WHAT YOU SHOULD DO
Wherever "agent" appears in a line of the listing, that line should be returned.

EXERCISE MATERIALS
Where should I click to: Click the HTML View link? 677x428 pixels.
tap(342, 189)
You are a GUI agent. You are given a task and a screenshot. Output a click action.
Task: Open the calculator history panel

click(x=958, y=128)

==

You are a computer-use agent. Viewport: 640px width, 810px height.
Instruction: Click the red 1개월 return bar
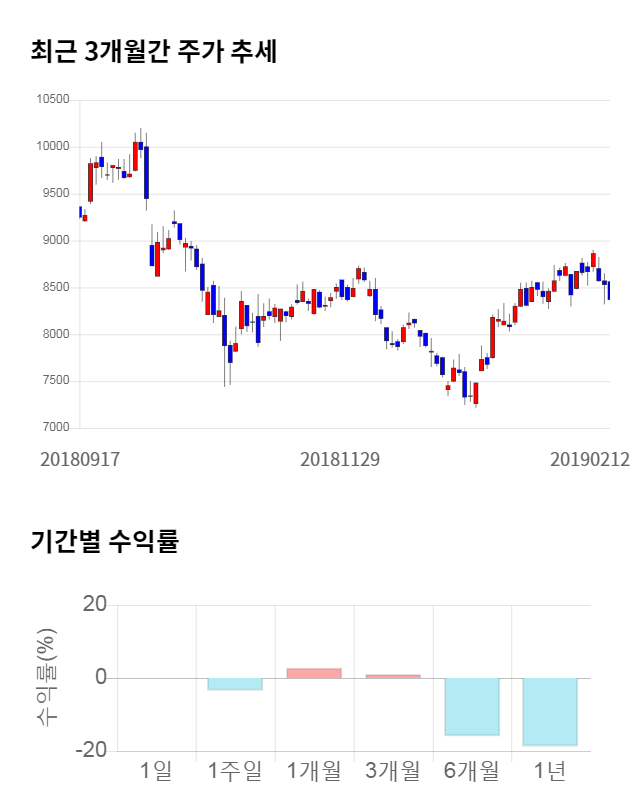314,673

ANSWER TO THE PROBLEM
You are a GUI agent. You are given a task and a screenshot. Output a click action.
You are a computer-use agent. Viewport: 640px width, 810px height.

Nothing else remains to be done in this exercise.